__BRIEF__: Exactly as written, output each record given below.

____ DATA RECORDS

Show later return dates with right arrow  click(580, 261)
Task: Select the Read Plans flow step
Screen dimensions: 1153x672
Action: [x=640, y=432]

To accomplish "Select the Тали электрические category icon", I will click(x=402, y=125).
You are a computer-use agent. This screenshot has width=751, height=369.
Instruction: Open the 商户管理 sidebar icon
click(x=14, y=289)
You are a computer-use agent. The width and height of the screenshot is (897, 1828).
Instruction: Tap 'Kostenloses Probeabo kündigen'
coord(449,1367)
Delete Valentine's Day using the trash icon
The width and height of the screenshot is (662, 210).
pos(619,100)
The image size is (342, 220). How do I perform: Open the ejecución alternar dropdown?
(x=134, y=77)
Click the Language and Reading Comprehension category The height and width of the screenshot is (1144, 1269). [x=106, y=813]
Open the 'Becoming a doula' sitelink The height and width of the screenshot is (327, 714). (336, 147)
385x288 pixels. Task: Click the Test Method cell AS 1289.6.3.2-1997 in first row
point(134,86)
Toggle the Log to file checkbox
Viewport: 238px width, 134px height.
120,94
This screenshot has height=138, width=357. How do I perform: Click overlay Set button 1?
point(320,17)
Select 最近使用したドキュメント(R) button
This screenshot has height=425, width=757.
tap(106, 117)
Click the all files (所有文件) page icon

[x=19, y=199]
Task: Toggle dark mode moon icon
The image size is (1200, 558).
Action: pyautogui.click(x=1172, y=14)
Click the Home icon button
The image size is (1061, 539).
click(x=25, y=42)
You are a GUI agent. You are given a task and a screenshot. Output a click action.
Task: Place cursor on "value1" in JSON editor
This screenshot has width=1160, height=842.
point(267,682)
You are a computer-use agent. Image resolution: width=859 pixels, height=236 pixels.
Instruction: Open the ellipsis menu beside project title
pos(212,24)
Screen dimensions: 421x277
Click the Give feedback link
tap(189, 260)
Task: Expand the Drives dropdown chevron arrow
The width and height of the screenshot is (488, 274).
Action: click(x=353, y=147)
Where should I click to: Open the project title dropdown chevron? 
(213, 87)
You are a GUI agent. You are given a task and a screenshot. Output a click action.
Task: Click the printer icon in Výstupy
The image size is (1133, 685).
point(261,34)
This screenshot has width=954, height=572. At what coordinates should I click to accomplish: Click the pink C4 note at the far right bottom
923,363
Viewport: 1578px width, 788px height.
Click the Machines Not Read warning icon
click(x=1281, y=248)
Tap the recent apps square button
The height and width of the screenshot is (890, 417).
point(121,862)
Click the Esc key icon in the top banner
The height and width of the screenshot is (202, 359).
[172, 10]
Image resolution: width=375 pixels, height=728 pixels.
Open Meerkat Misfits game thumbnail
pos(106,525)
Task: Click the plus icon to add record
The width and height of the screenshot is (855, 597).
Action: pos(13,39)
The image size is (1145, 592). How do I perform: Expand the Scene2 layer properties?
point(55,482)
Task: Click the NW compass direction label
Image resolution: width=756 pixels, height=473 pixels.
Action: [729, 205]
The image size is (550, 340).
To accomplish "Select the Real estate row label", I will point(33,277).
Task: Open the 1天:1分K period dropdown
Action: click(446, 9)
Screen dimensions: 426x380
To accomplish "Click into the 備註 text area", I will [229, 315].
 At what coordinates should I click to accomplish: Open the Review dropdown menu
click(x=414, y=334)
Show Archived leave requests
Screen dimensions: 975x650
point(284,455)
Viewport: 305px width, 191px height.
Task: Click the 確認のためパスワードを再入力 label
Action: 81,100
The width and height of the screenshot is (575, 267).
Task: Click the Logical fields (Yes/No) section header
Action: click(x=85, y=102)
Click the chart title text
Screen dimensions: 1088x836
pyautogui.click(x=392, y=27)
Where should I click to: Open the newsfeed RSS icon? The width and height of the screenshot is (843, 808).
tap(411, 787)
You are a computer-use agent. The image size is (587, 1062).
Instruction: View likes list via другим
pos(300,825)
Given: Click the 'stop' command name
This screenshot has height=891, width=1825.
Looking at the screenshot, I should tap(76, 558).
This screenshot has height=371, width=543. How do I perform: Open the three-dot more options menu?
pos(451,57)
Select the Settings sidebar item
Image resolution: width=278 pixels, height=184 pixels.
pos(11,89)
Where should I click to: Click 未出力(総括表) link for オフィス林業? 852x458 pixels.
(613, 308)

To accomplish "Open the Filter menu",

________

__ANSWER FOR THIS EXERCISE__:
Show later return dates with right arrow  click(580, 261)
Task: Select the Read Plans flow step
Screen dimensions: 1153x672
Action: [x=640, y=432]

To accomplish "Select the Тали электрические category icon", I will click(x=402, y=125).
You are a computer-use agent. This screenshot has width=751, height=369.
Instruction: Open the 商户管理 sidebar icon
click(x=14, y=289)
You are a computer-use agent. The width and height of the screenshot is (897, 1828).
Instruction: Tap 'Kostenloses Probeabo kündigen'
coord(449,1367)
Delete Valentine's Day using the trash icon
The width and height of the screenshot is (662, 210).
pos(619,100)
The image size is (342, 220). How do I perform: Open the ejecución alternar dropdown?
(x=134, y=77)
Click the Language and Reading Comprehension category The height and width of the screenshot is (1144, 1269). [x=106, y=813]
Open the 'Becoming a doula' sitelink The height and width of the screenshot is (327, 714). (336, 147)
385x288 pixels. Task: Click the Test Method cell AS 1289.6.3.2-1997 in first row
point(134,86)
Toggle the Log to file checkbox
Viewport: 238px width, 134px height.
120,94
This screenshot has height=138, width=357. How do I perform: Click overlay Set button 1?
point(320,17)
Select 最近使用したドキュメント(R) button
This screenshot has height=425, width=757.
tap(106, 117)
Click the all files (所有文件) page icon

[x=19, y=199]
Task: Toggle dark mode moon icon
The image size is (1200, 558).
Action: pyautogui.click(x=1172, y=14)
Click the Home icon button
The image size is (1061, 539).
click(x=25, y=42)
You are a GUI agent. You are given a task and a screenshot. Output a click action.
Task: Place cursor on "value1" in JSON editor
This screenshot has width=1160, height=842.
point(267,682)
You are a computer-use agent. Image resolution: width=859 pixels, height=236 pixels.
Instruction: Open the ellipsis menu beside project title
pos(212,24)
Screen dimensions: 421x277
Click the Give feedback link
tap(189, 260)
Task: Expand the Drives dropdown chevron arrow
The width and height of the screenshot is (488, 274).
Action: click(x=353, y=147)
Where should I click to: Open the project title dropdown chevron? 
(213, 87)
You are a GUI agent. You are given a task and a screenshot. Output a click action.
Task: Click the printer icon in Výstupy
The image size is (1133, 685).
point(261,34)
This screenshot has width=954, height=572. At what coordinates should I click to accomplish: Click the pink C4 note at the far right bottom
923,363
Viewport: 1578px width, 788px height.
Click the Machines Not Read warning icon
click(x=1281, y=248)
Tap the recent apps square button
The height and width of the screenshot is (890, 417).
point(121,862)
Click the Esc key icon in the top banner
The height and width of the screenshot is (202, 359).
[172, 10]
Image resolution: width=375 pixels, height=728 pixels.
Open Meerkat Misfits game thumbnail
pos(106,525)
Task: Click the plus icon to add record
The width and height of the screenshot is (855, 597).
Action: pos(13,39)
The image size is (1145, 592). How do I perform: Expand the Scene2 layer properties?
point(55,482)
Task: Click the NW compass direction label
Image resolution: width=756 pixels, height=473 pixels.
Action: [729, 205]
The image size is (550, 340).
To accomplish "Select the Real estate row label", I will point(33,277).
Task: Open the 1天:1分K period dropdown
Action: click(446, 9)
Screen dimensions: 426x380
To accomplish "Click into the 備註 text area", I will [229, 315].
 At what coordinates should I click to accomplish: Open the Review dropdown menu
click(x=414, y=334)
Show Archived leave requests
Screen dimensions: 975x650
point(284,455)
Viewport: 305px width, 191px height.
Task: Click the 確認のためパスワードを再入力 label
Action: 81,100
The width and height of the screenshot is (575, 267).
Task: Click the Logical fields (Yes/No) section header
Action: click(x=85, y=102)
Click the chart title text
Screen dimensions: 1088x836
pyautogui.click(x=392, y=27)
Where should I click to: Open the newsfeed RSS icon? The width and height of the screenshot is (843, 808).
tap(411, 787)
You are a computer-use agent. The image size is (587, 1062).
Instruction: View likes list via другим
pos(300,825)
Given: Click the 'stop' command name
This screenshot has height=891, width=1825.
Looking at the screenshot, I should tap(76, 558).
This screenshot has height=371, width=543. How do I perform: Open the three-dot more options menu?
pos(451,57)
Select the Settings sidebar item
Image resolution: width=278 pixels, height=184 pixels.
pos(11,89)
Where should I click to: Click 未出力(総括表) link for オフィス林業? 852x458 pixels.
(613, 308)

To accomplish "Open the Filter menu",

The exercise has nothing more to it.